§ Brief
Transcribe exactly, and without pictures, only the lines from the one bearing "Click BUY for Home Office Desktop vacuum" through the final line of the data below.

§ Recorded information

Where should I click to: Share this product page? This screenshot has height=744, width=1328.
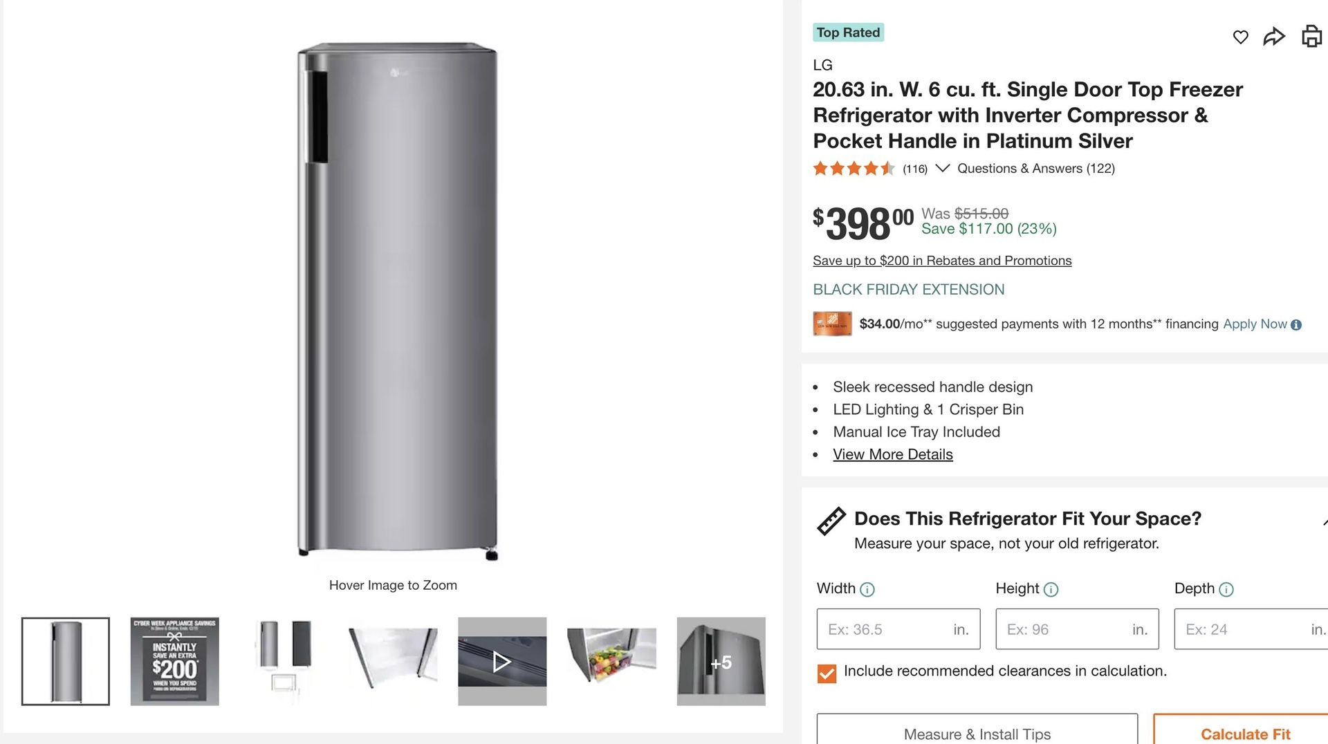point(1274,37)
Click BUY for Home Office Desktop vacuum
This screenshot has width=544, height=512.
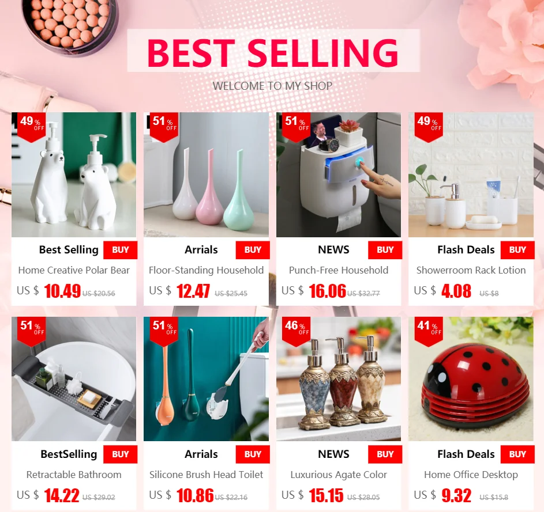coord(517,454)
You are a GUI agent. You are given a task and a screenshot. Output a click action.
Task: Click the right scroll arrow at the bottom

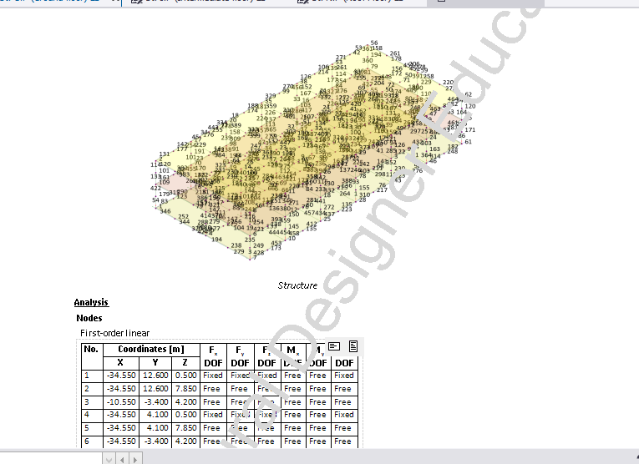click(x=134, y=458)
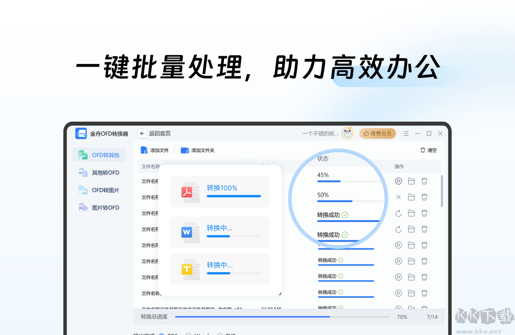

§ Answer to this problem
Click BUY for Home Office Desktop vacuum
This screenshot has width=544, height=512.
coord(517,454)
You are a GUI agent. You are given a task and a screenshot. Output a click action.
Task: Click the right scroll arrow at the bottom

click(x=134, y=458)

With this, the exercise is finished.